Am Fam Physician. 2004;70(2):388
In addition to its irritative symptoms, benign prostatic hypertrophy (BPH) can sometimes lead to recurrent urinary tract infections, incontinence, acute retention, or a need for prostate reduction surgery. Both alpha-adrenergic blockers and finasteride have demonstrated efficacy in reducing symptoms related to BPH. One-year trials combining an alpha blocker and finasteride did not show any benefit superior to single-drug therapy in relief of urinary symptoms. McConnell and coinvestigators report on data from a four-year trial of combination therapy for BPH.
This multicenter trial enrolled 3,047 men over age 50 with an American Urology Association (AUA) score of 8 to 30, indicating mild to moderate obstructive urinary symptoms. More than 17 percent of trial participants were from minority groups. Exclusion criteria for the trial included previous medical or surgical treatment for BPH, blood pressure below 90/70 mm Hg, or a prostate specific antigen (PSA) level higher than 10 ng per mL.
Men were randomly assigned to daily dosing with either finasteride (5 mg), doxazosin (titrated up to 4 to 8 mg, as tolerated), combination therapy with both drugs, or placebo. The men were followed for a mean duration of 4.5 years. The primary outcome measured was clinical progression of BPH, which was defined as an increased AUA score of 4 points or more or a morbid outcome related to BPH, such as urinary retention, incontinence, or urosepsis.
Clinical progression of BPH during the study occurred in 1.5 percent of men taking combination therapy, compared with 4.5 percent of participants taking placebo. Monotherapy with doxazosin was associated with clinical progression in 2.7 percent of subjects, while finasteride alone was associated with progression in 2.9 percent. The need for prostate reduction surgery arose in 0.4 percent of men taking combination therapy, 0.5 percent of those taking finasteride alone, 1.3 percent taking doxazosin monotherapy, and 1.3 percent of men taking placebo.
Small increases in side effects were noted with drug therapy compared with placebo, and the effects were additive with combination therapy.
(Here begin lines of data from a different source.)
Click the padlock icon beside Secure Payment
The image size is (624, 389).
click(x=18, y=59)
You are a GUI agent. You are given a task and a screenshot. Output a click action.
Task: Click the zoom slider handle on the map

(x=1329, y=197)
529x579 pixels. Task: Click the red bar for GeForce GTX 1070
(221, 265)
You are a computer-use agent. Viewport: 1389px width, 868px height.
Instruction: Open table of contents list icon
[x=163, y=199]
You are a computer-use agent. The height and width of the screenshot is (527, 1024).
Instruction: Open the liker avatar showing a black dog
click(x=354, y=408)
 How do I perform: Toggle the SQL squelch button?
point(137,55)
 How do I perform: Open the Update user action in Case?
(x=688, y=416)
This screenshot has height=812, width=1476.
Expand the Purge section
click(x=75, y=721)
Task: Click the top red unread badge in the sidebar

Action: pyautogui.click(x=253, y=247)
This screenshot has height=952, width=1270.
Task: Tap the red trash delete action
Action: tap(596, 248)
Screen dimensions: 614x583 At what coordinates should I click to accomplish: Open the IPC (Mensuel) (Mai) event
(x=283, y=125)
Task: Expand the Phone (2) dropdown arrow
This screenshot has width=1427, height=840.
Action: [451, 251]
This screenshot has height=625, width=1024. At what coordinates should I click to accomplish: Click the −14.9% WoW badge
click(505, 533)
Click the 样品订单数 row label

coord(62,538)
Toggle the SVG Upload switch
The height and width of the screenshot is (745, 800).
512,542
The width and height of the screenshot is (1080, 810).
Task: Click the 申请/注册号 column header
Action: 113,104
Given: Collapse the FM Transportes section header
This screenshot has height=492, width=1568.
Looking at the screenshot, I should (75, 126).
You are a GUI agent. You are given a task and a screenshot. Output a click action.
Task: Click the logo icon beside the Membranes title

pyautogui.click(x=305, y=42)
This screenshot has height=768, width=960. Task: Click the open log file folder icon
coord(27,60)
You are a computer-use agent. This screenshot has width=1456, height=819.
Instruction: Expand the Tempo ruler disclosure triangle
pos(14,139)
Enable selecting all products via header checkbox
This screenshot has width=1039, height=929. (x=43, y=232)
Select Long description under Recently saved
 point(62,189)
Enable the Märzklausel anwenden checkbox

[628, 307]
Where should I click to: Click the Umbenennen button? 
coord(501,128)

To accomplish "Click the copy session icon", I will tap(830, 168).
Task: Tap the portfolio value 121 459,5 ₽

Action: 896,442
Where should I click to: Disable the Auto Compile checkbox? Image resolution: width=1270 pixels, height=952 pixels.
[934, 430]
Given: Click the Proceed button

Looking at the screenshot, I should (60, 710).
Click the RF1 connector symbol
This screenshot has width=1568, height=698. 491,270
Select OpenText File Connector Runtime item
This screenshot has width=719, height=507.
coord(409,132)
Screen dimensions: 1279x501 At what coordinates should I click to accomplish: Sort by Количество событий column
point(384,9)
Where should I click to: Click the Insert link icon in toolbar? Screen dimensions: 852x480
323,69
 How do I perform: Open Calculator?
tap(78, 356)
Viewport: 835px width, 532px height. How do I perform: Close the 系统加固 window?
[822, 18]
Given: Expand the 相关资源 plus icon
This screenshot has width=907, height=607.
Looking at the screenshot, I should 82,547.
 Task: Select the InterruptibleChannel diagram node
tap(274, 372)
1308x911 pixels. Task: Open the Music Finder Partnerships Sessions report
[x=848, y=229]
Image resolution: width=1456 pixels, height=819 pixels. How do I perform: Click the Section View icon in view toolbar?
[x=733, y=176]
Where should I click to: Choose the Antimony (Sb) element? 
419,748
The most common side effects that were significantly higher with doxazosin treatment were dizziness and decreased appetite, while finasteride use was associated with erectile dysfunction and decreased libido.
The authors conclude that combination therapy with doxazosin and finasteride reduces clinical progression of BPH over a four-year time period more than either medication alone.
editor’s note: While combination therapy did reduce clinical progression in a statistically significant number of study participants, it is interesting to note that 95.5 percent of men had no progression over a 4.5-year span while taking placebo, and that 98.7 percent did not need prostate reduction surgery. An accompanying editorial by Vaughan1 also notes that the unexpected finding of a small increased incidence of high-grade prostate cancers in patients taking finasteride, as reported in the recently published Prostate Cancer Prevention Trial, also may give some pause to physicians and patients considering combination therapy for control of BPH.—b.z.